Our Correspondent | Monday, 8 September 2014



JHENIDAH,  Sept 7: Kamol Chandra Sarker, 71, a pipe-maker and piper-man of Kumiradah village under Shailkupa upazila in Jhenidah is playing bamboo flute and enchanting people at home and abroad with the sweet cadence of his musical instrument.
Kamol started to learn how to play an oblique pipe when he was merely 15 years old. from his master Juron Thakur of Magura district. Then he had been learning how to make bamboo flutes for six months from Nironjon Kumar Sarker at Bhatpara area in Kolkata during the liberation war of Bangladesh in 1971.
The war being over, Kamol began to earn his livelihood by selling pipes made of dried bamboos in bazaars and fairs as he faced acute economic hardship. This adept craftsman has been passing 56 years of his life by making and playing flutes of different scales perfectly adjusted with the tunes of harmoniums. Besides, he is supplying bamboo pipes to various shops and harmonium showrooms at wholesale rates now.
National Crafts Council of Bangladesh which has been taking an effort to encourage craftsmen and revive the country's traditional craftsmanship since 1989, honoured Kamol Chandra Sarker along with three other master craftsmen for their contributions to different fields of indigenous craftsmanship at an award-giving ceremony titled "The Master Crafts-persons Award 1417."
The award winners each received a cash prize of Tk 50,000 along with a crest and a certificate on the occasion. Every winner also got a quality wall-mat and a monogram there. And Director of Bengal Foundation gave them flower tubs.
In 2013 Kamol Sarker was selected among 38 master artisans from 38 fields to be sent to Japan by National Crafts Council of Bangladesh.
He spent one and a half month in the foreign land making a total of 150 pipes from white bamboo and playing flutes at different places there.
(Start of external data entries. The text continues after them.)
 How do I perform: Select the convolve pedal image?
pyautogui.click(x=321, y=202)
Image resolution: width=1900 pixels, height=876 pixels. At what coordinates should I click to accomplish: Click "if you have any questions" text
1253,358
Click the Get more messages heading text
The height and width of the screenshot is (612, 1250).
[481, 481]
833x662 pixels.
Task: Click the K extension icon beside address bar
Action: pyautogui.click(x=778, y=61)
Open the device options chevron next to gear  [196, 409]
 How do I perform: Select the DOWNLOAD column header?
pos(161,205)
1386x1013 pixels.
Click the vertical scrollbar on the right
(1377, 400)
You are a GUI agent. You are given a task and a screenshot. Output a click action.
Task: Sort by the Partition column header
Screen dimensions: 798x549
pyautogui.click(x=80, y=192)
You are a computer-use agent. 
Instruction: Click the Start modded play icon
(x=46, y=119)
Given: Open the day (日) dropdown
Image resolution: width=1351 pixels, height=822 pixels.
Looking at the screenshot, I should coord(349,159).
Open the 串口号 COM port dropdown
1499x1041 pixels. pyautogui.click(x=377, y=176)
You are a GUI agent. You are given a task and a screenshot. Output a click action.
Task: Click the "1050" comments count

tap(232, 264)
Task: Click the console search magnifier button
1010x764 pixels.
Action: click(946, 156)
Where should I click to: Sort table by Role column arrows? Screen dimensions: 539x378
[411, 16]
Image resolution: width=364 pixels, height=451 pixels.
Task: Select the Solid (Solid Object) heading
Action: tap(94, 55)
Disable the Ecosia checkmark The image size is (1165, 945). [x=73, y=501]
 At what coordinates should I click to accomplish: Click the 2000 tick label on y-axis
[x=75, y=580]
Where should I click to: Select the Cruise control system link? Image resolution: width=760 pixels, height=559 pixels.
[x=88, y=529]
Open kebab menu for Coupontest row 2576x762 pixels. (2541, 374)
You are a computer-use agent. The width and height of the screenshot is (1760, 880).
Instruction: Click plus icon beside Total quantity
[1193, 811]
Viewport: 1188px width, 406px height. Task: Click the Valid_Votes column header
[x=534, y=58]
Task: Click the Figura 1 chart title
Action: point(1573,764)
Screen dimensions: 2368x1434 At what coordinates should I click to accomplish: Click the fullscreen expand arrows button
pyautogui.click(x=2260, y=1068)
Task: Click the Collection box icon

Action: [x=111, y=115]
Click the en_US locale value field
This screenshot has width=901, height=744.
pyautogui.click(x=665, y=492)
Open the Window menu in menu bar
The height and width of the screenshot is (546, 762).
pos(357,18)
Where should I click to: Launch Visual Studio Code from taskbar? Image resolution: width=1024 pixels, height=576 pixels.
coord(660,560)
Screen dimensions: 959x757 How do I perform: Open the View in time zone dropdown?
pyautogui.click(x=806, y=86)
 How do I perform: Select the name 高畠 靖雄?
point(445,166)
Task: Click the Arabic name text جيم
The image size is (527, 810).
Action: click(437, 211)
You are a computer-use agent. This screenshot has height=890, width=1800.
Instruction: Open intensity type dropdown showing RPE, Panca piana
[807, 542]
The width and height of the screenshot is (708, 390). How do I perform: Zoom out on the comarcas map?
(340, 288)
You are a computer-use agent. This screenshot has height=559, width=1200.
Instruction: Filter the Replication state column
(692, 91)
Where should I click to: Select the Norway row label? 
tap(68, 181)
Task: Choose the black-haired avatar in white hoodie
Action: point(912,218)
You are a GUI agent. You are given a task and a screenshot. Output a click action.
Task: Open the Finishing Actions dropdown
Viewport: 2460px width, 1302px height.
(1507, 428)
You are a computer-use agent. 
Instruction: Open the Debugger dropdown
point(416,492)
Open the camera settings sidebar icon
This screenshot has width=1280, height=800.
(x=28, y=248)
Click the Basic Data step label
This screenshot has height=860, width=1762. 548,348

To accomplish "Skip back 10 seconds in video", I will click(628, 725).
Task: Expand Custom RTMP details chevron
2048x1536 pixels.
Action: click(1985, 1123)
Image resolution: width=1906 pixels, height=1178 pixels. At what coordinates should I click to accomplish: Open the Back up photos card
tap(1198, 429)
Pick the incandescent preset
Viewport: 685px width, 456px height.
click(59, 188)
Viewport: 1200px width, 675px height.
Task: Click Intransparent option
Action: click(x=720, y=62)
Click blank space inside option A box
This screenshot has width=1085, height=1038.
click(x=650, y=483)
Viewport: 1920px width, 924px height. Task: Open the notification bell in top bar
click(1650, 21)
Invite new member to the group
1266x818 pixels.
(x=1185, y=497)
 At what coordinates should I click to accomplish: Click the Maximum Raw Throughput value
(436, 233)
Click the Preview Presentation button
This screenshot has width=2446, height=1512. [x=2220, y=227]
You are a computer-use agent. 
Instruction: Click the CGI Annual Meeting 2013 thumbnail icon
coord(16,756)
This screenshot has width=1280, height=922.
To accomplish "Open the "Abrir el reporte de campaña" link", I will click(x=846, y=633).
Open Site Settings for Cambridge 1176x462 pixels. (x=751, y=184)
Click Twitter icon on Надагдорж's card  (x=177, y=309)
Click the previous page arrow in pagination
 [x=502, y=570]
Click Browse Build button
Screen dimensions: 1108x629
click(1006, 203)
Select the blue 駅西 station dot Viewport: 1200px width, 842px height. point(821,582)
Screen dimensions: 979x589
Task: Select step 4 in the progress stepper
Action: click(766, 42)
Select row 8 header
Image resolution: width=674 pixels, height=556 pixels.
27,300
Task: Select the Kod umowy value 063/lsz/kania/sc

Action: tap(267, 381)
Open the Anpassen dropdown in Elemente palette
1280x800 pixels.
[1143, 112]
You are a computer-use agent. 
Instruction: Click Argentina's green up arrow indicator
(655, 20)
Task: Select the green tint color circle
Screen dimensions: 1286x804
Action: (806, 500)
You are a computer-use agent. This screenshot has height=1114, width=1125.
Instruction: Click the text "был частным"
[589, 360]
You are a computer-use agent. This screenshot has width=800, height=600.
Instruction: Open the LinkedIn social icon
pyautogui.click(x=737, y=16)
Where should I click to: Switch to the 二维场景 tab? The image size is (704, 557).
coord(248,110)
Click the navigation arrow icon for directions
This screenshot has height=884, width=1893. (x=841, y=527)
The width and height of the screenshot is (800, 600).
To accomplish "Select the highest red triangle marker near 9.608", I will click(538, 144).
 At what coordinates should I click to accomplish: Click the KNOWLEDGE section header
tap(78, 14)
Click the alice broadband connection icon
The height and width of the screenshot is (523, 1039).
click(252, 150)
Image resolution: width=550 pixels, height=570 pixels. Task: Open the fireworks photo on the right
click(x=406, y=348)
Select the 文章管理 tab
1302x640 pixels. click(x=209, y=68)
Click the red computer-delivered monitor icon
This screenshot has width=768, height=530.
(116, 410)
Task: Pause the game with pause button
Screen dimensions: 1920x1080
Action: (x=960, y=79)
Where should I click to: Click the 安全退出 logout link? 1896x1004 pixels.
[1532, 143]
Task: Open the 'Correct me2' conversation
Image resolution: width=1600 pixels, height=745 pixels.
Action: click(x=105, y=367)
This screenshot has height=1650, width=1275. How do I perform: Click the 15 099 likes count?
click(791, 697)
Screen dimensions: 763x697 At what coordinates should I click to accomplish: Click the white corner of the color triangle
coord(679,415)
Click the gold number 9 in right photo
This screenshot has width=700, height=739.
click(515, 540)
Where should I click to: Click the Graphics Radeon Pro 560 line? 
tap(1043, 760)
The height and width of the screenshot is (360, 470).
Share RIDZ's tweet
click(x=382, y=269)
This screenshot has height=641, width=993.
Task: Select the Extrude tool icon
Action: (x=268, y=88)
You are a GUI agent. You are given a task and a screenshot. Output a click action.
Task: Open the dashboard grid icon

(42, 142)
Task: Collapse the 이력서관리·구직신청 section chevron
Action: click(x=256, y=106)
Kamol Babu said that Lalongeeti, Palligeeti, Bhatialli and some songs of Kazi Nazrul, are sung with tunes of bamboo pipe, which make them most appealing to the enjoyers.
Among 38 master craftsmen of different fields, Kamol Chandra Sarker attended a 3-day craftsmanship fair held at the Bengal Gallery in Dhaka organised by Bengal Foundation   Last month. His bamboo pipes were kept in one of the 38 stalls installed there for display and sale.
This septuagenarian magician of tunes who have been struggling through poverty throughout his life added, "If I got any government privilege permanently, I could lead the rest of my life happily."